Il compito -> Trascrivi dal testo estratto sulla montagna il passo che va da "Oggi, conclude CIPRA" fino a "i suoi ospiti." compreso.

Testo estratto ->
_____
Oggi, conclude CIPRA nel suo documento, ci aspetta un passaggio culturale importante: avere la capacità di unire in un unico disegno di gestione le aree delle alte quote ai fondovalle, costruire sinergie operative fra i bisogni, i lavori, i servizi delle popolazioni di montagna con quelli delle pianure e delle aree metropolitane.
Un simile processo non può trovare successo attraverso politiche centralistiche e impositive, ma solo con la costruzione di apposite reti che riescano a fare sintesi di alto profilo fra le esigenze della conservazione dei beni naturali e quelli dello sviluppo economico delle popolazioni che vivono la montagna ed i suoi ospiti.
Il Consiglio Direttivo di CIPRA Italia
(rivisto da Luigi Casanova vicepresidente di CIPRA Italia)
_____
Dati forniti ->

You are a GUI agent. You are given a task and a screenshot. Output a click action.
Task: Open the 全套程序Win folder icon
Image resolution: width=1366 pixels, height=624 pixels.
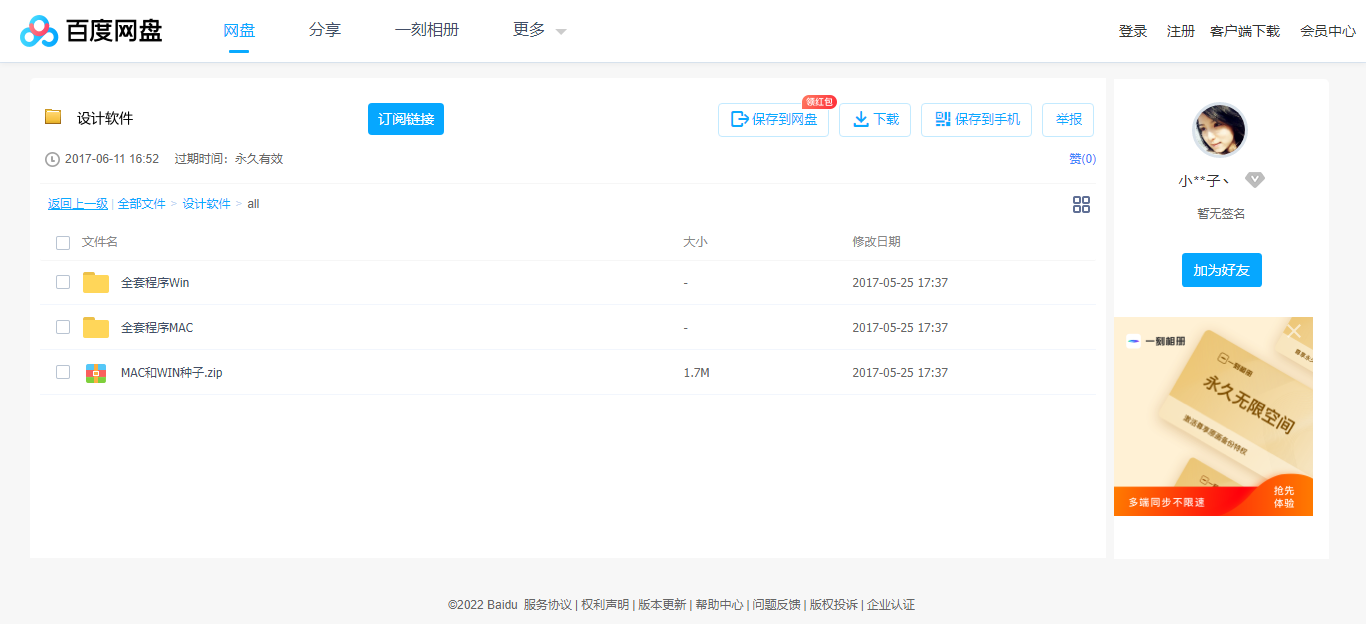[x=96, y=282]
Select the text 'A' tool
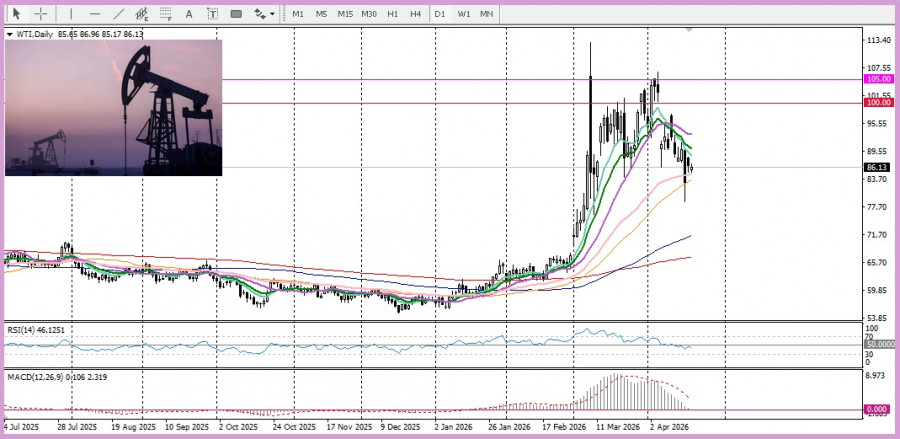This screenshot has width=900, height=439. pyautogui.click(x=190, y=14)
_____
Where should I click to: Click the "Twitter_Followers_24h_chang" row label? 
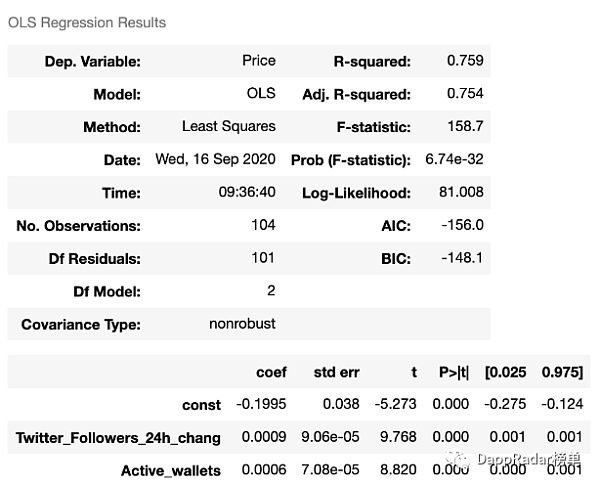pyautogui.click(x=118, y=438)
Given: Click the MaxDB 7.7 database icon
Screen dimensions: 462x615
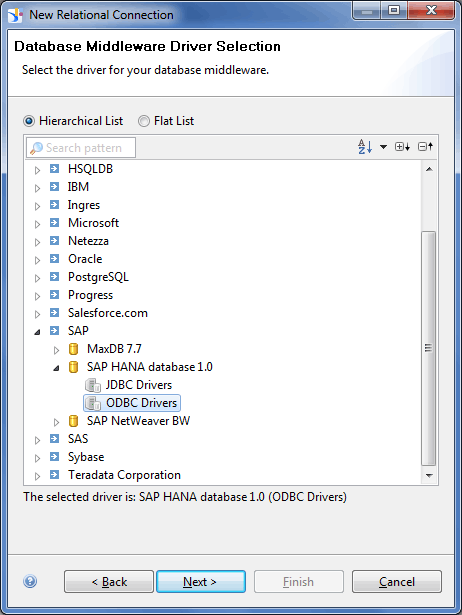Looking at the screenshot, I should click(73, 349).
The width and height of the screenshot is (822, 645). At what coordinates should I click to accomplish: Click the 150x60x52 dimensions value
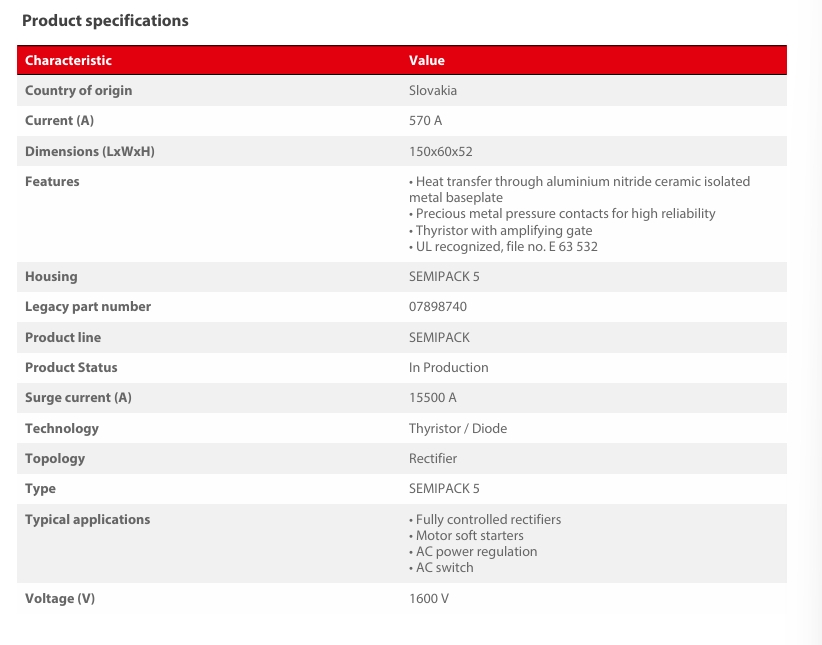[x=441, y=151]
_____
Risultato dell'esercizio ->
Oggi, conclude CIPRA nel suo documento, ci aspetta un passaggio culturale importante: avere la capacità di unire in un unico disegno di gestione le aree delle alte quote ai fondovalle, costruire sinergie operative fra i bisogni, i lavori, i servizi delle popolazioni di montagna con quelli delle pianure e delle aree metropolitane.
Un simile processo non può trovare successo attraverso politiche centralistiche e impositive, ma solo con la costruzione di apposite reti che riescano a fare sintesi di alto profilo fra le esigenze della conservazione dei beni naturali e quelli dello sviluppo economico delle popolazioni che vivono la montagna ed i suoi ospiti.